Fransa’nın Sahel’de işi kolay değil. Bağımlılık ilişkisine halel gelmesin diye olgunlaşmasına izin vermediği ve kurumsallaşamayan devletlerle işbirliği yapmak İslamcı örgütlenmenin ve terörün yayılmasını önlemiyor. Sömürü denklemi bozulmasın, Fransa tarafından şekillendirilen sözde elitlerin iktidarı sürsün diye yoksul ve cahil bırakılan kitleler Fransa güdümünde kör-topal işleyen devletlere karşı herhangi bir aidiyet duygusu taşımıyor. 

Günümüze gelirsek; Fransa yakın zamanda çifte darbe yapan Mali ordusuyla “işbirliğini” askıya aldı ve hiç değilse görünüşü kurtarma kaygısından da sıyrılarak gerçek bir işgal gücü gibi “anti-terör” harekatlarını bölgede bulunan 4500 askeriyle kendi başına yürütmeye başladı.

Fransız kamuoyu artan askeri kayıplar sebebiyle bölgeden çekilmeyi de tartışıyor ama bunun yakın vadede mümkün olabileceğini, Fransız sermayesinin bölgedeki hayatî çıkarlarını terk edebileceğini sanmıyorum. Fransa’nın bölgeden çekilmek zorunda kalması durumunda G5 ülkelerindeki rejimlerin geleceği pek de aydınlık olmayacak, Sahel’e cihatçı çetelerin hâkim olması kimseyi şaşırtmayacaktır. Bir de bölgenin hemen altında benzer nitelikteki Boko Haram’ın faaliyet gösterdiğini hatırlarsak Sahel ve daha güneyde yaşayan Afrika halklarını en az bugünkü kadar çetin günlerin beklediğini söylemek falcılık sayılmaz.

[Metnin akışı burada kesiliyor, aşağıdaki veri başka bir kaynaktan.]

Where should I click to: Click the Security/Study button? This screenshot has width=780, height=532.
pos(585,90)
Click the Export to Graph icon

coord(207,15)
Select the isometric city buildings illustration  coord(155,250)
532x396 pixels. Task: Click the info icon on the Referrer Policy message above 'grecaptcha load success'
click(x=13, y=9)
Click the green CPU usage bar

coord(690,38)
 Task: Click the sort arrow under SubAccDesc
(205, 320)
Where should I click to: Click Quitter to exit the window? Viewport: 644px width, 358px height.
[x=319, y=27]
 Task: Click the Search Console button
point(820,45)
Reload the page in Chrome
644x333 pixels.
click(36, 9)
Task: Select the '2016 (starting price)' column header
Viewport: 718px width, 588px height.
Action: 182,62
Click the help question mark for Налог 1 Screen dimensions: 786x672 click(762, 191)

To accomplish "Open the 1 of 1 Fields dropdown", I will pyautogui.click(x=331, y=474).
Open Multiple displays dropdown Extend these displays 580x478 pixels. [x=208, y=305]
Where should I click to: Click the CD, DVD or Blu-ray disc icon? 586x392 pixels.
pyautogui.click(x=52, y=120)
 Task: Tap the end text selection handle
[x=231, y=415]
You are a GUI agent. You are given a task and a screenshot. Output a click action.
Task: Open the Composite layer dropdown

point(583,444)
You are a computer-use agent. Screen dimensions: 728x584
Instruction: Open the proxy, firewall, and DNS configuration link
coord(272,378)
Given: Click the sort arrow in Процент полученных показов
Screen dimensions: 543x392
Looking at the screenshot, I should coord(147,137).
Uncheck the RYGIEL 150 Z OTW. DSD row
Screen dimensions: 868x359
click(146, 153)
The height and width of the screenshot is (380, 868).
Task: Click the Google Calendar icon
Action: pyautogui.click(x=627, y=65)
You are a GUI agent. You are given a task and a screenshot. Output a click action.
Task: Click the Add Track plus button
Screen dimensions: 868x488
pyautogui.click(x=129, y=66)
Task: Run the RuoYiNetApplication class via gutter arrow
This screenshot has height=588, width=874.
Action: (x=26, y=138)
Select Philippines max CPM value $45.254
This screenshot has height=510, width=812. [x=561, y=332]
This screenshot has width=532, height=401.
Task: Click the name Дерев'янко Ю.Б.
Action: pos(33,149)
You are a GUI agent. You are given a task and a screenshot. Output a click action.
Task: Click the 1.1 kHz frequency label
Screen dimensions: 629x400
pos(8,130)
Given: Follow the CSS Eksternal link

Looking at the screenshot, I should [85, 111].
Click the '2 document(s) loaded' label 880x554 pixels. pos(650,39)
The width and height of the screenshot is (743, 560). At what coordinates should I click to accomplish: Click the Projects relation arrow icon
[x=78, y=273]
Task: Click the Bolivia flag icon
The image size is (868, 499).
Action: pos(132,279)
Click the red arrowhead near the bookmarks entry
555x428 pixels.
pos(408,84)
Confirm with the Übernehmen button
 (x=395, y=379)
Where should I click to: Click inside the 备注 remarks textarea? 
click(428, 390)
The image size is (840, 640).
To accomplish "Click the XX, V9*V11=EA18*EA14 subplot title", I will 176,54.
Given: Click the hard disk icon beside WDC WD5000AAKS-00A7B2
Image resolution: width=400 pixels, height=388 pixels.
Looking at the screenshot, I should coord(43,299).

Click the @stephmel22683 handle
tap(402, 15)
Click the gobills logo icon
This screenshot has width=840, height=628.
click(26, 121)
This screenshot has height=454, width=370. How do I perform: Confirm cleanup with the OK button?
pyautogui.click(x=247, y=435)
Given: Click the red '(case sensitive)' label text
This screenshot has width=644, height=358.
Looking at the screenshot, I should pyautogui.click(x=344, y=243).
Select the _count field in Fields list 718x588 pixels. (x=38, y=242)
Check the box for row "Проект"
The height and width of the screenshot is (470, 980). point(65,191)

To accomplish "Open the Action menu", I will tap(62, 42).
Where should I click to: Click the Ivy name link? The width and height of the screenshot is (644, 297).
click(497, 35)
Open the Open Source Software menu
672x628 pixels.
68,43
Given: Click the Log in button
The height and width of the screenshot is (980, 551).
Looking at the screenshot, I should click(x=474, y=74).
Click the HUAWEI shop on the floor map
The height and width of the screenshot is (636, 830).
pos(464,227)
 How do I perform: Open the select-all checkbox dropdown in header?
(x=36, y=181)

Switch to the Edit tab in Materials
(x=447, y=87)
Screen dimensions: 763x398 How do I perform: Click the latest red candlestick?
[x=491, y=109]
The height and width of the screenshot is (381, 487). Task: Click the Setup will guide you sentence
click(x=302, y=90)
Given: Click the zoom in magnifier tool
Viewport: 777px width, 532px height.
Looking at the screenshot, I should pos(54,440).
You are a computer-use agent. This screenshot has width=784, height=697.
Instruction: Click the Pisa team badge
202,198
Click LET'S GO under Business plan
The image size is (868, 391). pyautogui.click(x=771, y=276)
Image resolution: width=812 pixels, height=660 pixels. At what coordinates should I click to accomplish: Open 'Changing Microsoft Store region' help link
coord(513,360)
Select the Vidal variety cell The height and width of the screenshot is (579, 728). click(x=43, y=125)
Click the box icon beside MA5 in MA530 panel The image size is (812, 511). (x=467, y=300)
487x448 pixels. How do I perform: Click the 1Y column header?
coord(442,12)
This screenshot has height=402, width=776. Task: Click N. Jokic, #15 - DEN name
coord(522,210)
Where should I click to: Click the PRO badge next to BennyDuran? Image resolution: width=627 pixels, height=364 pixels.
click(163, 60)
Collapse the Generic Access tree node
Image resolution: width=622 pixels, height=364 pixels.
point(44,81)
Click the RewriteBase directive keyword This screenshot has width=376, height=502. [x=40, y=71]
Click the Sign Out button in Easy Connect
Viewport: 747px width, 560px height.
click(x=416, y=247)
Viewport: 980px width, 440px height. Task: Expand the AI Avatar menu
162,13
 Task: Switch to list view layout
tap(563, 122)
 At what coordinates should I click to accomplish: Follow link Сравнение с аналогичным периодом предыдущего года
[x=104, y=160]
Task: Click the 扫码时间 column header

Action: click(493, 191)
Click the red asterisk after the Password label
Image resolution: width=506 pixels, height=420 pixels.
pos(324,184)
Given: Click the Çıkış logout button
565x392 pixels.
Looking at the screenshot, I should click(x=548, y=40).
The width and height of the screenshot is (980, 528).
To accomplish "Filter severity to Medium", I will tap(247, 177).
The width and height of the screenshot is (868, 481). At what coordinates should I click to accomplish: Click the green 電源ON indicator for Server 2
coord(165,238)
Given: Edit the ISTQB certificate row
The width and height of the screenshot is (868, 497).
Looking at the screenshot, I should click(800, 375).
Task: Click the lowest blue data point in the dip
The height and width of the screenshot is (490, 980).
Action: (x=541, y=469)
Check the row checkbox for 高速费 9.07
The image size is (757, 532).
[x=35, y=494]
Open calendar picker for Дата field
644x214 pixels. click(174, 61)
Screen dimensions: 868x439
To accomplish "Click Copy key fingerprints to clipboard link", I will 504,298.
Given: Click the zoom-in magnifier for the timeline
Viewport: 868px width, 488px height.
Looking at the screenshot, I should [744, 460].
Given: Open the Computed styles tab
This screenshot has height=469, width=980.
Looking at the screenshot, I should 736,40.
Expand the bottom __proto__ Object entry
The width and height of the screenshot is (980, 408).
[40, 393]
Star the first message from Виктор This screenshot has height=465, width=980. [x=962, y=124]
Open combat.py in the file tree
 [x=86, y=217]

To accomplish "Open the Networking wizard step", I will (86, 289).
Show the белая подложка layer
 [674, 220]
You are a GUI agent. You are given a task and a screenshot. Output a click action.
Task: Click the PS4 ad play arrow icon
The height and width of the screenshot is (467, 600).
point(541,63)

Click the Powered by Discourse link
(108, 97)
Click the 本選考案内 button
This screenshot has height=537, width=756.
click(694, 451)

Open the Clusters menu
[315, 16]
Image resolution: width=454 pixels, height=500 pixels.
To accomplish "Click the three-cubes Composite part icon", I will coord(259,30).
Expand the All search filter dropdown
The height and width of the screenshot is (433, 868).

Sahel’in ve Afrika’nın emperyalizmden kurtulurken bir başka barbarlığın pençesine düşmesini önleyecek yeni Lumumbalar’a, Sankaralar’a ihtiyacı var. Tıpkı Afganistan’ın da emperyalist işgal sonrasında kan dökücü, kadın ve insanlık adına yaratılan her güzelliğin düşmanı Taliban’a veya yöresel savaş ve uyuşturucu baronlarına değil, ülkeyi geleceğe taşıyacak ilerici kadrolara ihtiyacı bulunduğu gibi. 

Bulunduğumuz yerden Afganistan yakın, Mali veya Sahel’in bütünü bize uzak görünebilir ama bu doğru değil. Asya’da, Afrika’da, ne de başka bir kıtada hiç kimsenin sömürülmediği, karanlık dünyalara hapsedilmediği, aslında birbirlerini tamamlayan iki kötülük arasında seçime zorlanmadığı bir dünya kurmak zorundayız.